Parser

Return to Online Manual Contents

Nexus uses a couple different methods of parsing data.  To parse, is to attempt to make atomic, meaningful elements from an otherwise continuous stream of near random values... a web browser parses these sentences to format the words so they will all fit on the page, wrapping if needed.

Some definitions may be useful before this content.

  • Atom/Atomic - A set of characters that is 1(one) entire, seperate/separable, word.
  • Phrase - a regularly bound set of potential atoms.
  • white Space - a space character, a tab, and most times a carriage return.
  • The first method of parsing gathers data into lines.  Carriage return and new line characters are used to determine the end of lines.

    The second method, much more complex, processes text into words, and phrases.  A phrase is determined by matching sets of certain characters...

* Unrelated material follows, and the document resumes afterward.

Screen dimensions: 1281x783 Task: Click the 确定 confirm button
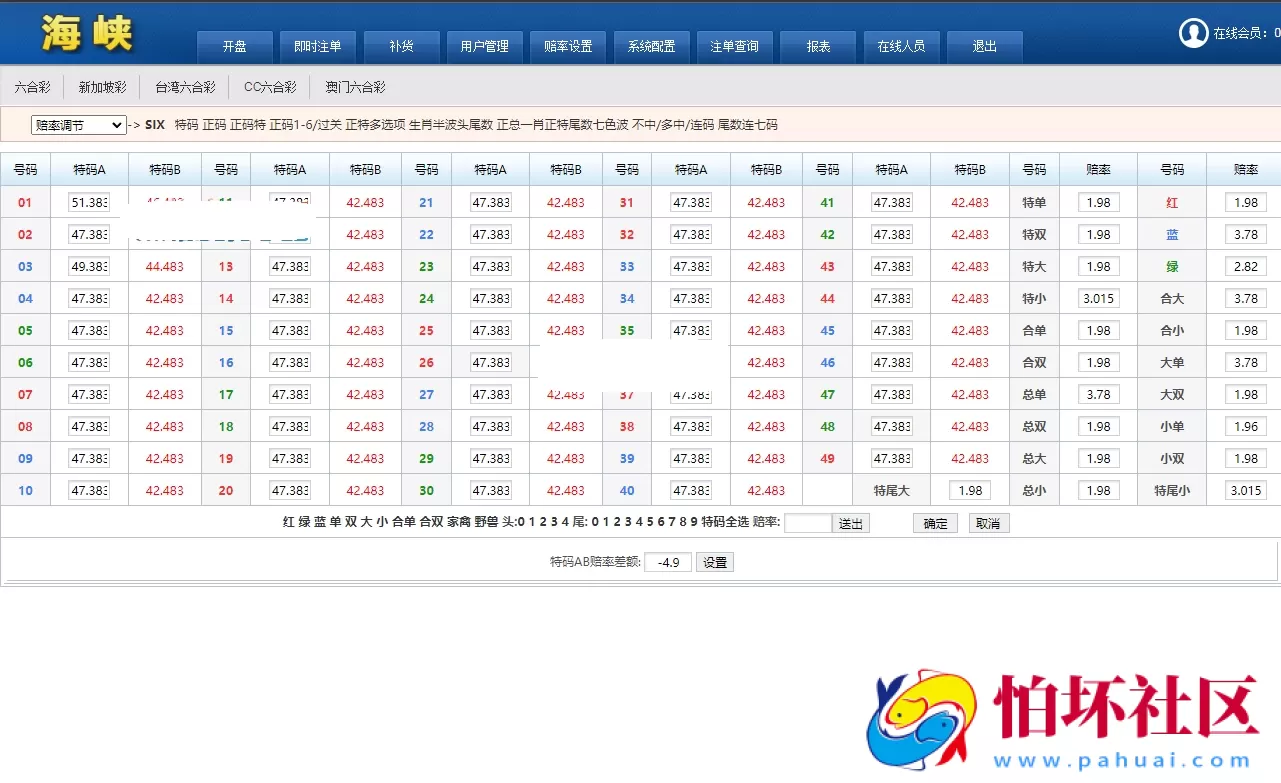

  • " " - Double quotation marks
  • ( ) - Parenthesis can be used to form a phrase, very common in many programming languages.
  • [ ] - square brackets can also be used to denote a phrase.
  • { } - curly brackets will also determine a quoted phrase.
  • < > - HTML type tag markings also denote a phrase.
  • ' ' - Potentially single quotation marks may be used, however, due to the abundant usage of abbreviations the (') character is considered a letter type character.  Perhaps at one point "'"s will be used for phrase parsing.
  • If any of these begin a phrase, and any other set is between, they will be gathered into the phrase... for example ""... will be a phrase, and can be further parsed into it's sub words...

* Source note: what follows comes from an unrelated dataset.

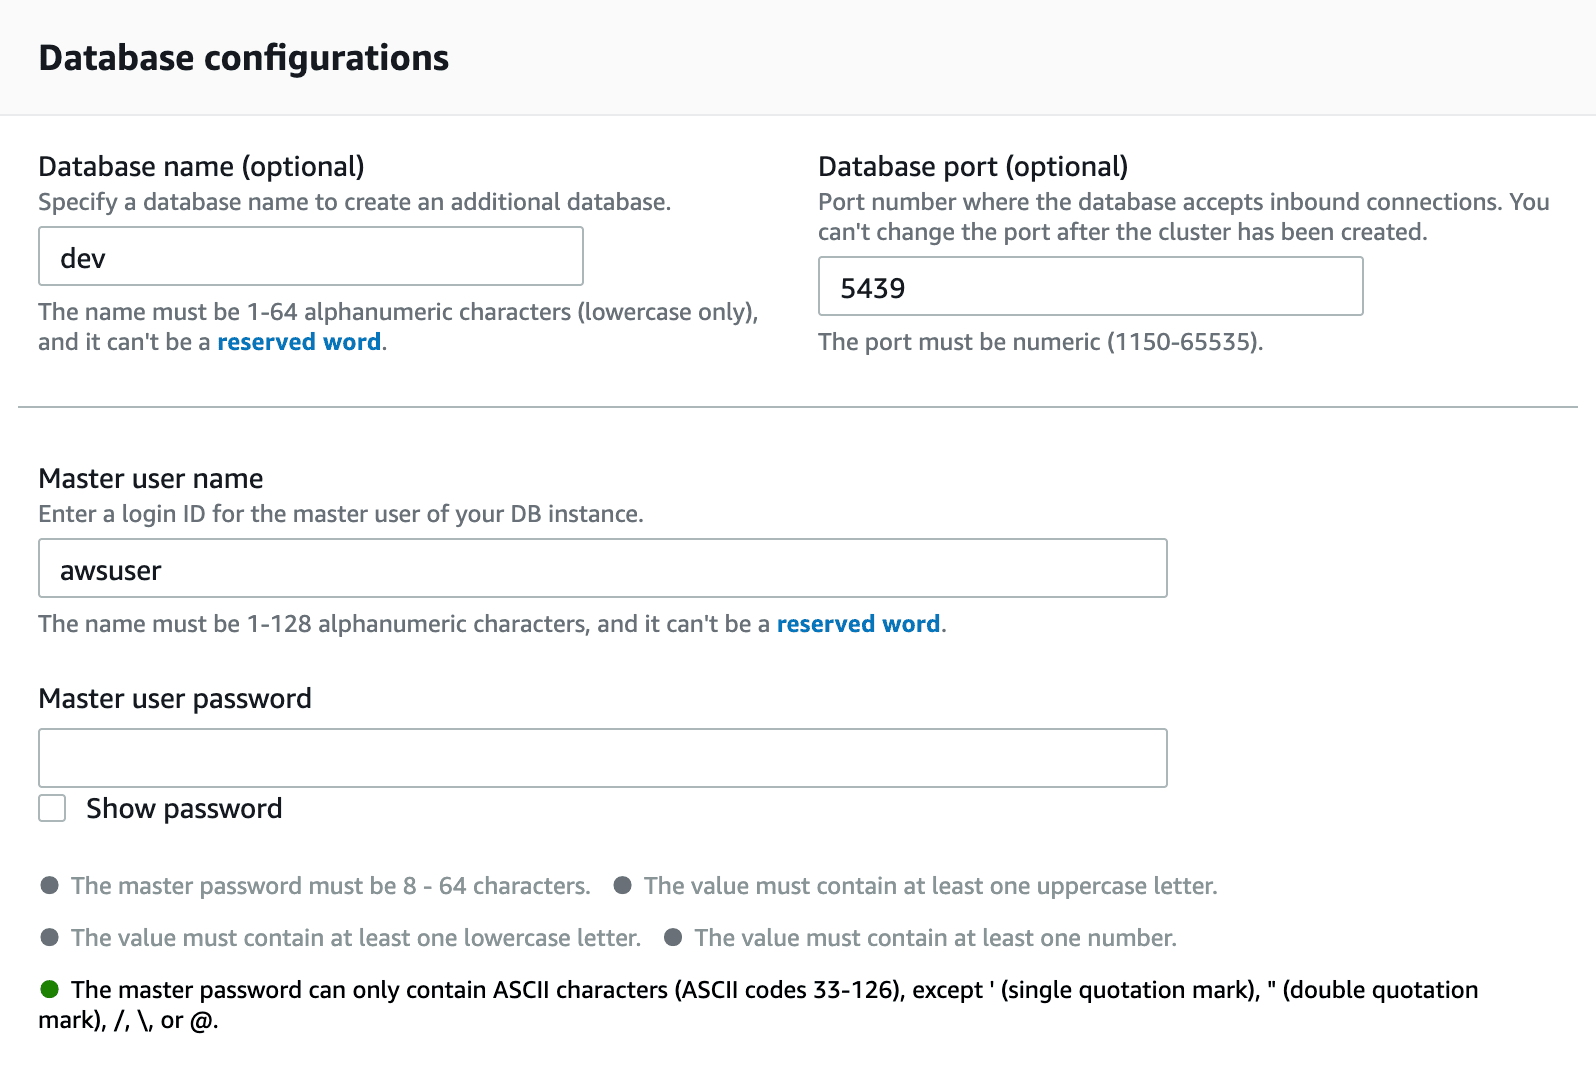The height and width of the screenshot is (1084, 1596).
Task: Click the Show password label text
Action: [184, 808]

    Spaces and punctuation split lines into word phrases.  Carriage return characters are treated as space, and end previously accumulated words just like spaces and tabs.  Most punctuation marks ( % / , ; ! ? = + * & ~ # @ ) end words, and will become atomic unto themselves. Period has the property that it can be part of an elipses (...) where more than one of the same punctuation character may be in the same atom. A period or colon, will only behave like a singlar punctuation mark when the next character is white space, or a '%'. This rule simplified collection of network address and filenames. A '%' always introduces a variable reference. A '-' when followed by a number will not be atomic unto itself, instead will be collected with a number, to allow parsing of negative numbers. If the '-' and numeric character are seperated by a space, the '-' will be atomic to itself and may have no relation to the number.

    Revision may be required to this page...